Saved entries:
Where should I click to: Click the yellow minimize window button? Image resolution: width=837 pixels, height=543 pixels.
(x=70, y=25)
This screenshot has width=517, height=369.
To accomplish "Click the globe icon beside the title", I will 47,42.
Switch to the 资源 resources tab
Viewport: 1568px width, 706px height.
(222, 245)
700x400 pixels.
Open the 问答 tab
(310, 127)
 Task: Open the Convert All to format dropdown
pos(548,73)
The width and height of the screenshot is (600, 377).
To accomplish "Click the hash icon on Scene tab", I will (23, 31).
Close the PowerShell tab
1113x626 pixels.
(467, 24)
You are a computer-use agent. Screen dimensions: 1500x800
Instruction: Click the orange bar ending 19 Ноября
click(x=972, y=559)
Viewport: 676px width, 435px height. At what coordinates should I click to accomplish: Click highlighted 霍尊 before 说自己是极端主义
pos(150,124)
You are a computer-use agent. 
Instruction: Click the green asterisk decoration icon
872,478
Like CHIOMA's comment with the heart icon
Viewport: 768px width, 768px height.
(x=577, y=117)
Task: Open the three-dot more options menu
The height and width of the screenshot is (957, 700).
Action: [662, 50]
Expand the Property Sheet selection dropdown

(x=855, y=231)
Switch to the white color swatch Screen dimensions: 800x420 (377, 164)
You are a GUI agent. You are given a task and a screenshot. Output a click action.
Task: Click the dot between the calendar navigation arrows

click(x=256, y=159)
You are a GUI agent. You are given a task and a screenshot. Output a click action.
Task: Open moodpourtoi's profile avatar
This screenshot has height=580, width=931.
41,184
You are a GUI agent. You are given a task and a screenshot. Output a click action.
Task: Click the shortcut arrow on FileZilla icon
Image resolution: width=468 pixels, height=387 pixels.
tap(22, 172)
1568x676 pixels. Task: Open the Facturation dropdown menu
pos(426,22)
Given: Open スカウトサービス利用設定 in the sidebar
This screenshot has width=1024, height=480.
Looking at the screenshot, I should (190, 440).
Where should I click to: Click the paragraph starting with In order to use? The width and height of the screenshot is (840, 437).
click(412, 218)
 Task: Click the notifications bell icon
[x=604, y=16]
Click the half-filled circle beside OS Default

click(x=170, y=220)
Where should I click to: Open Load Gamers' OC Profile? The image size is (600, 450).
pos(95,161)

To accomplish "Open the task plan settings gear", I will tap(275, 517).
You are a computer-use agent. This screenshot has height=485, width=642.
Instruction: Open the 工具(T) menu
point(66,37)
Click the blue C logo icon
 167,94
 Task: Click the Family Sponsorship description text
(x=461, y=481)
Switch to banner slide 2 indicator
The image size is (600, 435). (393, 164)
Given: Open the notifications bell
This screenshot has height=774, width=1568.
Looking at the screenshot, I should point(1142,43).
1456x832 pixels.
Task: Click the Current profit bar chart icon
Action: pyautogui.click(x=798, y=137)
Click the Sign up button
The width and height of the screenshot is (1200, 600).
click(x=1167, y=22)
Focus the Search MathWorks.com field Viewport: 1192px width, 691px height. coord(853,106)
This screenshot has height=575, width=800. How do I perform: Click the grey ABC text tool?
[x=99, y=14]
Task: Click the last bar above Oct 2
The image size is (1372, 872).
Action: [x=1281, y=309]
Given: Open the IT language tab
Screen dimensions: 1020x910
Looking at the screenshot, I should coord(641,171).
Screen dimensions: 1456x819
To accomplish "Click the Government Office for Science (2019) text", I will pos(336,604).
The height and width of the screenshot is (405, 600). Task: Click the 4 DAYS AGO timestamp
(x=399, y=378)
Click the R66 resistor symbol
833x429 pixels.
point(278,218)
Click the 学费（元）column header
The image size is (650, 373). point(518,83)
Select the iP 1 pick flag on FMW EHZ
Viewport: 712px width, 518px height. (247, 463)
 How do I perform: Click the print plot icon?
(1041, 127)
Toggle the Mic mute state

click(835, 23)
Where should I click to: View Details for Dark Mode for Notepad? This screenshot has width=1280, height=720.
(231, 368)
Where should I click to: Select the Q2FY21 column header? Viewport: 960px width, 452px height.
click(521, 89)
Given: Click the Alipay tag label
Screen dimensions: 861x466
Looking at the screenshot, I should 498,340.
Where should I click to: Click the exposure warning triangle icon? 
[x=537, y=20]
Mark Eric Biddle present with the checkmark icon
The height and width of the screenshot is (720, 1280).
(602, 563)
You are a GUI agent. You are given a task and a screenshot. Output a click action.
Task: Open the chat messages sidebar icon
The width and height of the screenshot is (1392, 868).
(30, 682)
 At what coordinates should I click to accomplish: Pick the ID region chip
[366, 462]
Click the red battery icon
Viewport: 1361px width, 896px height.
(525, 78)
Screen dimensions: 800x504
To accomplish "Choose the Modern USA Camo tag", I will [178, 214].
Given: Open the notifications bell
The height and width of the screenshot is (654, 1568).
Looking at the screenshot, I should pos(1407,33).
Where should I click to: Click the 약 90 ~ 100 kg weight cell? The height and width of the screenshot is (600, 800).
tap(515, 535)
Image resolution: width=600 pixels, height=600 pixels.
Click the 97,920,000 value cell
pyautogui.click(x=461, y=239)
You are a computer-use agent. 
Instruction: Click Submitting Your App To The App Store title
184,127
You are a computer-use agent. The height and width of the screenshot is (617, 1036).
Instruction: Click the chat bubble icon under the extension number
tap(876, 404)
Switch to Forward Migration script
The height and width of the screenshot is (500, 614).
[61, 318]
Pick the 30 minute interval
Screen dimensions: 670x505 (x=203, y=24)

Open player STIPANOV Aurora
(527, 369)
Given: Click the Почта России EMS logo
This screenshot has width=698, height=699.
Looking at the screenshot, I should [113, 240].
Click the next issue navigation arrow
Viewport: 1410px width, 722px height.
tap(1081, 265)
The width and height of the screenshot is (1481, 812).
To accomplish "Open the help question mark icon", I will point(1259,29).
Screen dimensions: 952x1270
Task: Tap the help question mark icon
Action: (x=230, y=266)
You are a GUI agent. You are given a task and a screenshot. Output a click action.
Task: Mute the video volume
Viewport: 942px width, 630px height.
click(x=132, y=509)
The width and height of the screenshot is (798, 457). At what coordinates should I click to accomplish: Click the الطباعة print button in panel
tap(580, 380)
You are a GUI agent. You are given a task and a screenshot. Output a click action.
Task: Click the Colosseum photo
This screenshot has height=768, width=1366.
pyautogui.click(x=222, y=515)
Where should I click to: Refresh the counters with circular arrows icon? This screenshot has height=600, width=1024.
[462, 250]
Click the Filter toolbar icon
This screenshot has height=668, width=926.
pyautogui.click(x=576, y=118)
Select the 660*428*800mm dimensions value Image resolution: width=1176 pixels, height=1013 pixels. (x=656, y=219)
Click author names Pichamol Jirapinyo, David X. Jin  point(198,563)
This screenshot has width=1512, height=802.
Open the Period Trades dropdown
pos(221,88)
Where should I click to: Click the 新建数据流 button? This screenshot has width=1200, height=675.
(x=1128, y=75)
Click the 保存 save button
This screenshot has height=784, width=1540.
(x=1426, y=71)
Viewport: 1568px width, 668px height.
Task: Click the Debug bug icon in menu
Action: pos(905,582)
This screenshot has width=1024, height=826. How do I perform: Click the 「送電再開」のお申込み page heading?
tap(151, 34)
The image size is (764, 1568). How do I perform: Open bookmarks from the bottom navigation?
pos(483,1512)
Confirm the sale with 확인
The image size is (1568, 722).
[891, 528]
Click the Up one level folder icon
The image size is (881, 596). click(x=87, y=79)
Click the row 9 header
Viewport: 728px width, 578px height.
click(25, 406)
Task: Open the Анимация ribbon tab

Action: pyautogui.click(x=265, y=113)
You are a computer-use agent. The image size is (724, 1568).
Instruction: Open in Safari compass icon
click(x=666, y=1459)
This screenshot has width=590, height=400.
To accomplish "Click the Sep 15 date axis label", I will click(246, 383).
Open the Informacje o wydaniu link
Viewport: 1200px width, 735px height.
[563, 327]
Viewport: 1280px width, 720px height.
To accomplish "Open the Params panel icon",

> What to do
The word "label" appears in some of the lines above. Copy those lines.

> Response to the task
Given: Click the Alipay tag label
To accomplish "Click the Sep 15 date axis label", I will click(246, 383).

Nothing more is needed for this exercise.